[Selected excerpt]
In the wake of a March report from the Centers for Disease Control and Prevention (CDC) that drug overdose deaths climbed to a record 106,000 for the 12 months ending November 2021 (last November the agency reported 100,000 overdose deaths for the 12 months ending April 2021), the White House Office of National Drug Control Policy published a National Drug Control Strategy today.

On the positive side is ONDCP’s new appreciation for the benefits of harm reduction for reducing the risk of death and disease from using drugs obtained in the dangerous black market. The strategy includes a renewed emphasis on making the opioid overdose antidote naloxone more widely available. Unfortunately, the White House stops short of ordering the Food and Drug Administration to reclassify naloxone from prescription‐​only to over‐​the‐​counter, as I have written about here and here. As my colleague David Hyman and I spelled out in a Capitol Hill Briefing in October 2019, it is well within the power of either Congress or the Executive to make this happen.

The National Drug Control Strategy also calls for expanding evidence‐​based harm reduction strategies such as syringe services programs, and distributing drug testing devices such as fentanyl test strips.

Unfortunately, state‐​level drug paraphernalia laws are the big obstacle to the creation of syringe services programs and the distribution of testing devices. Many states still have laws that prohibit or severely curtail such programs despite the fact they are not federally illegal. Therefore, state lawmakers should repeal drug paraphernalia laws to clear the way for these proven harm reduction strategies.

The National Drug Control Strategy call for expanding Medication Assisted Treatment programs that use methadone or buprenorphine to treat addiction. But federal regulations stand in the way.

[Record extracts]
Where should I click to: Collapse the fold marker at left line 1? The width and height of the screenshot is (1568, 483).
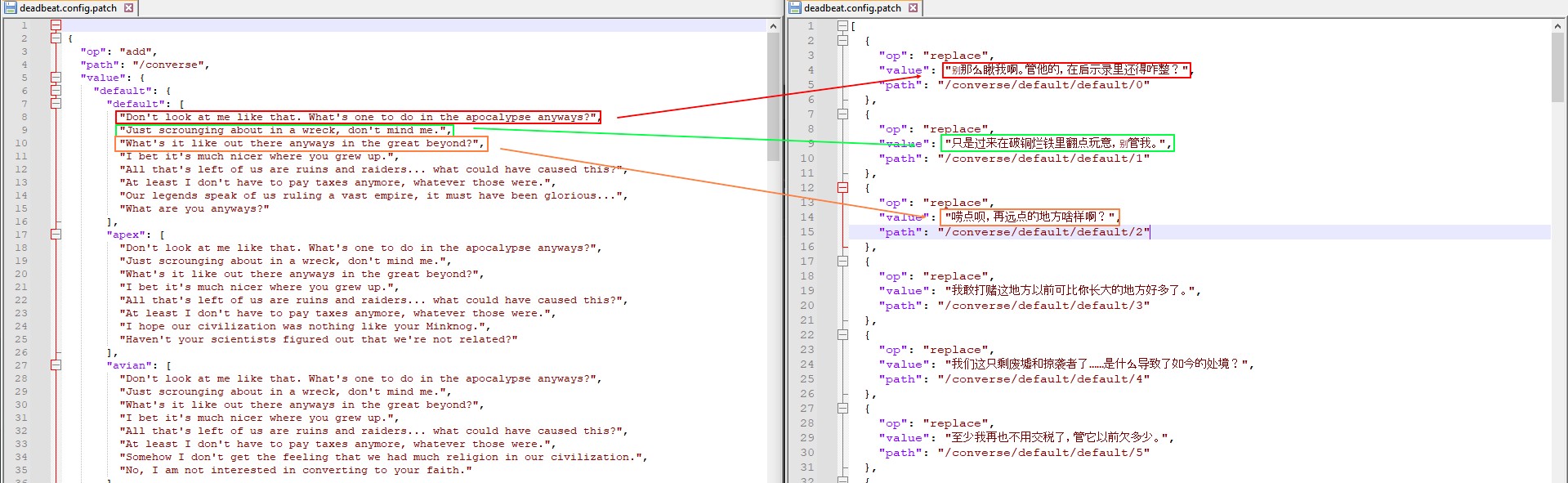tap(56, 25)
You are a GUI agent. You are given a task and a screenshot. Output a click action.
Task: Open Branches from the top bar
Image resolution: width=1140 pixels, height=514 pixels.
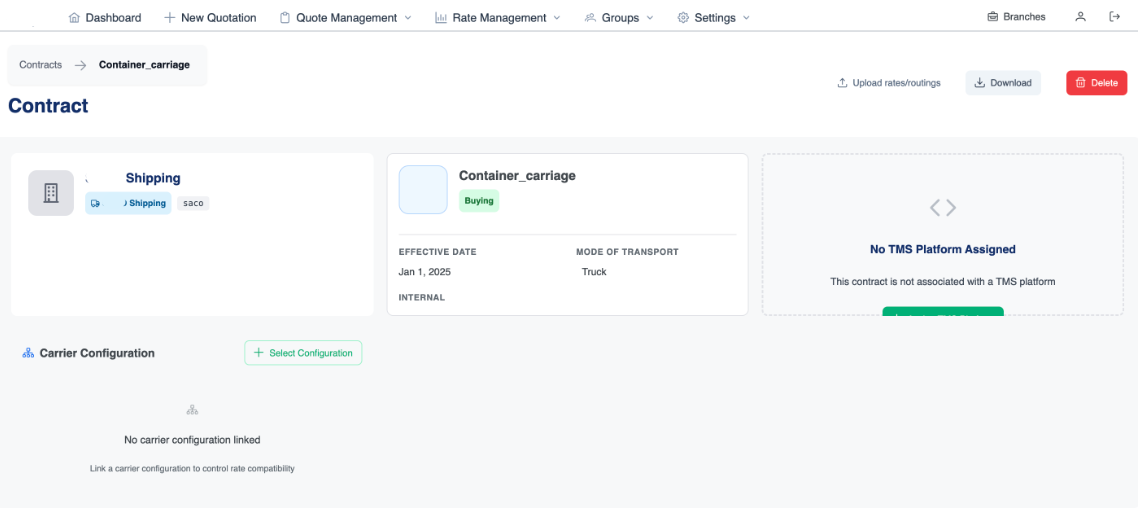(x=1016, y=17)
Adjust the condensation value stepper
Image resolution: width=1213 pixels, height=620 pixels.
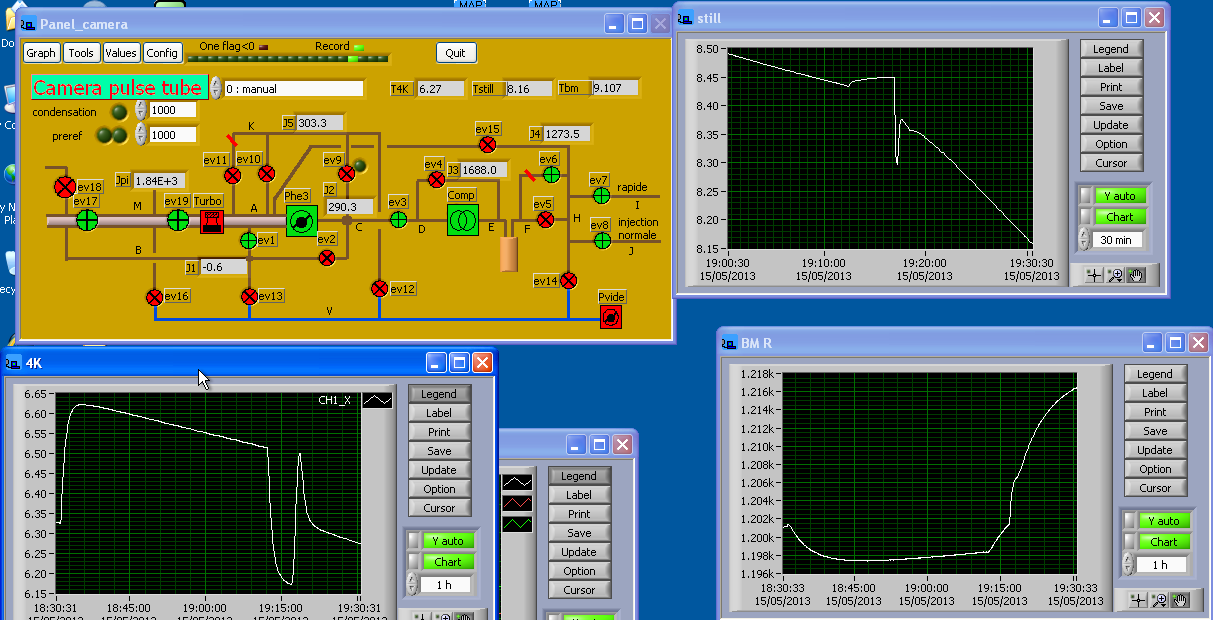point(141,111)
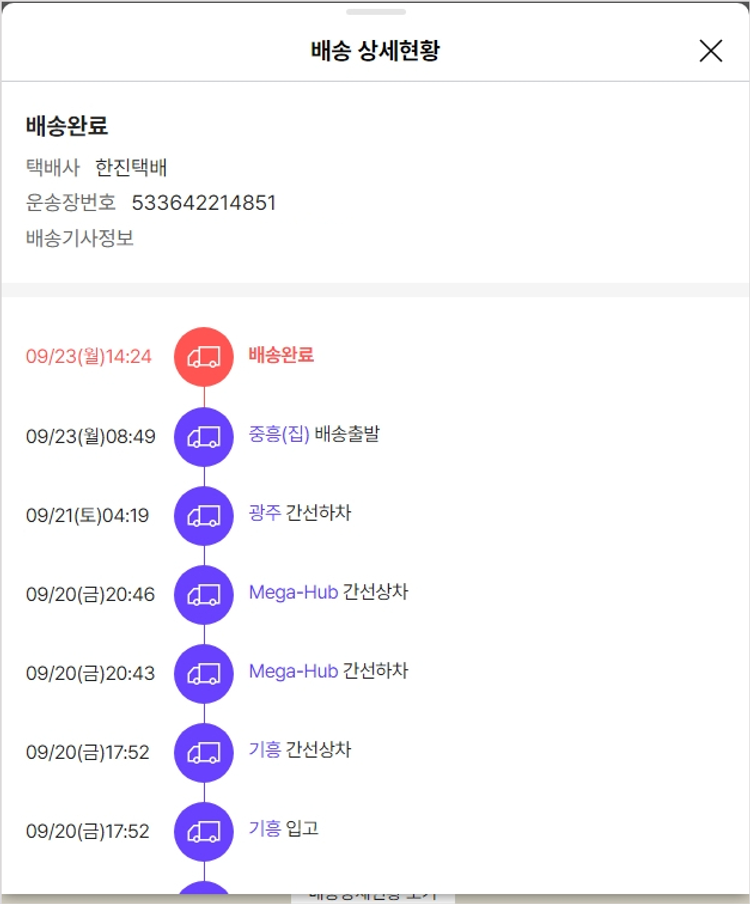
Task: Select the truck icon next to 광주 간선하차
Action: coord(204,515)
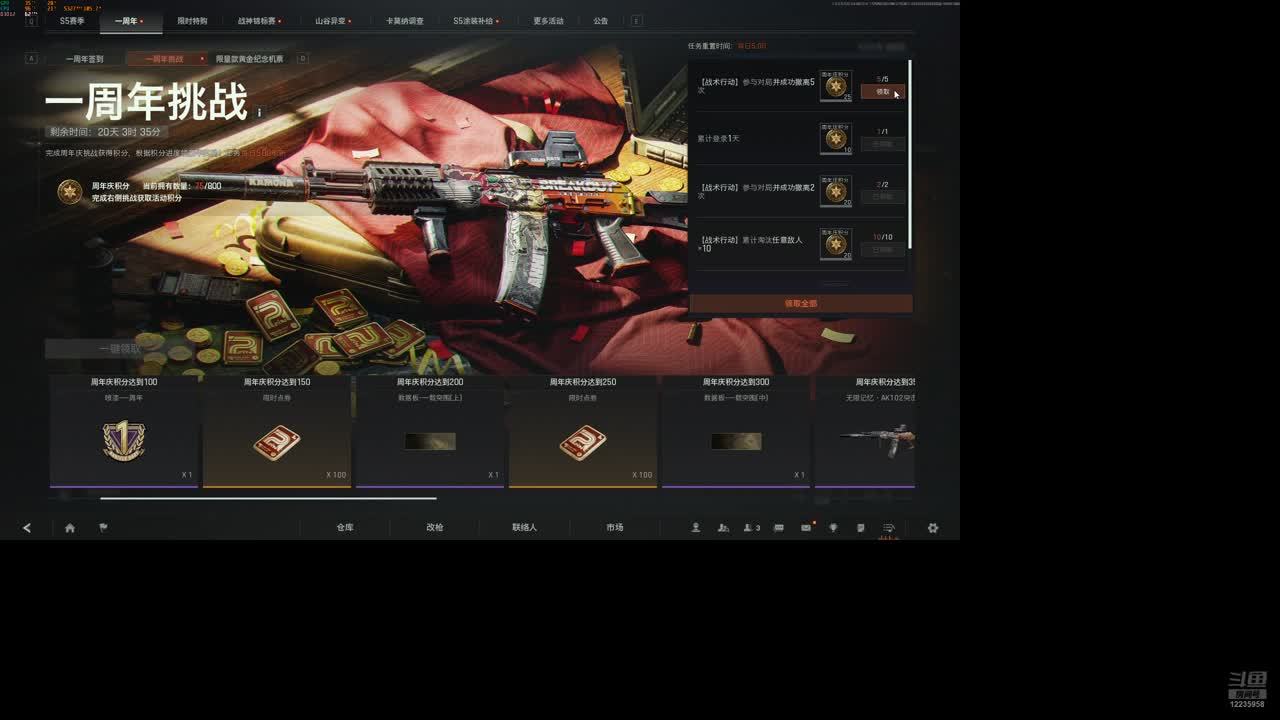Open 仓库 in the bottom navigation

pyautogui.click(x=345, y=528)
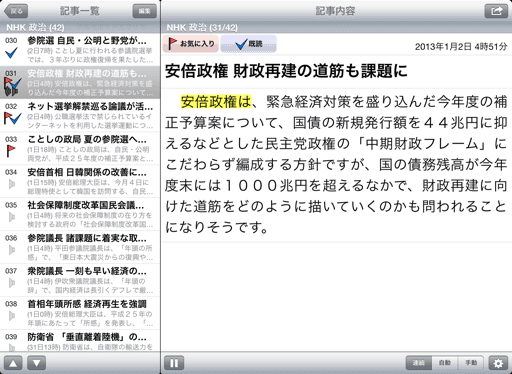The image size is (512, 374).
Task: Tap the 編集 edit button
Action: (145, 11)
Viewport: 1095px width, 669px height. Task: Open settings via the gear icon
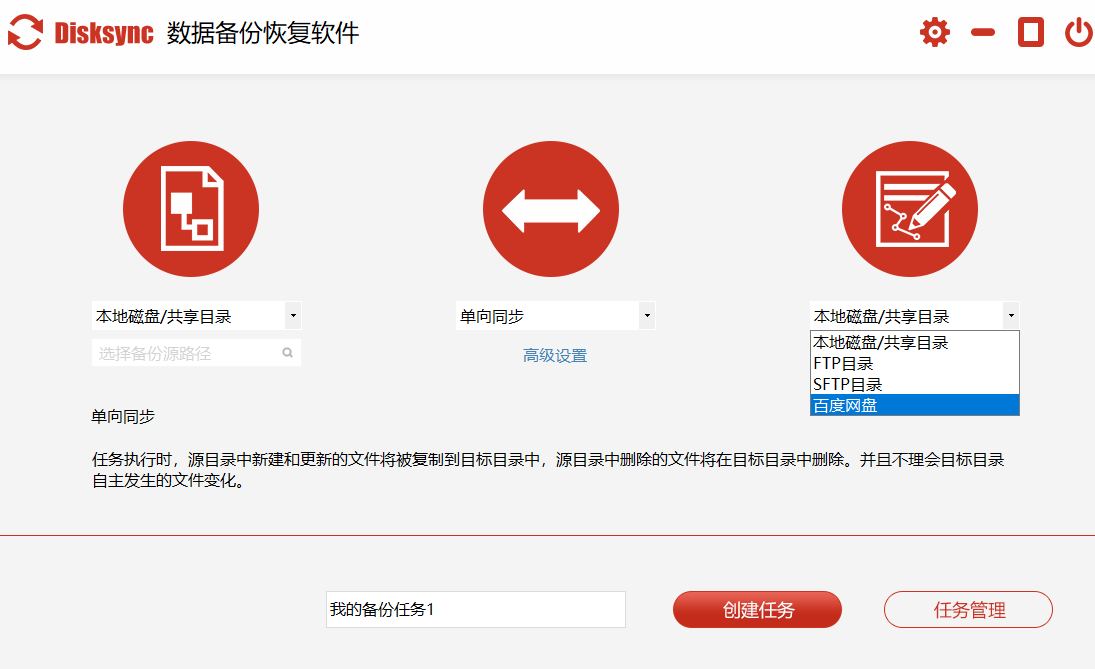pos(934,32)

[Exercise set]
1. List every drug that the drug policy commentary mentions by name.
2. Decide whether each statement agrees with the drug policy commentary, and support each yes or no with the deciding words quoted from it. (a) The CDC reported 106,000 overdose deaths for the 12 months ending November 2021. (b) The White House ordered the Food and Drug Administration to make naloxone available over the counter. (c) Syringe services programs are illegal under federal law.
The records have nothing to do with the drug policy commentary.

[Responses by task]
1. naloxone, fentanyl, methadone, buprenorphine

2.
(a) Yes: "drug overdose deaths climbed to a record 106,000 for the 12 months ending November 2021"
(b) No: "the White House stops short of ordering the Food and Drug Administration to reclassify naloxone from prescription‐​only to over‐​the‐​counter"
(c) No: "despite the fact they are not federally illegal"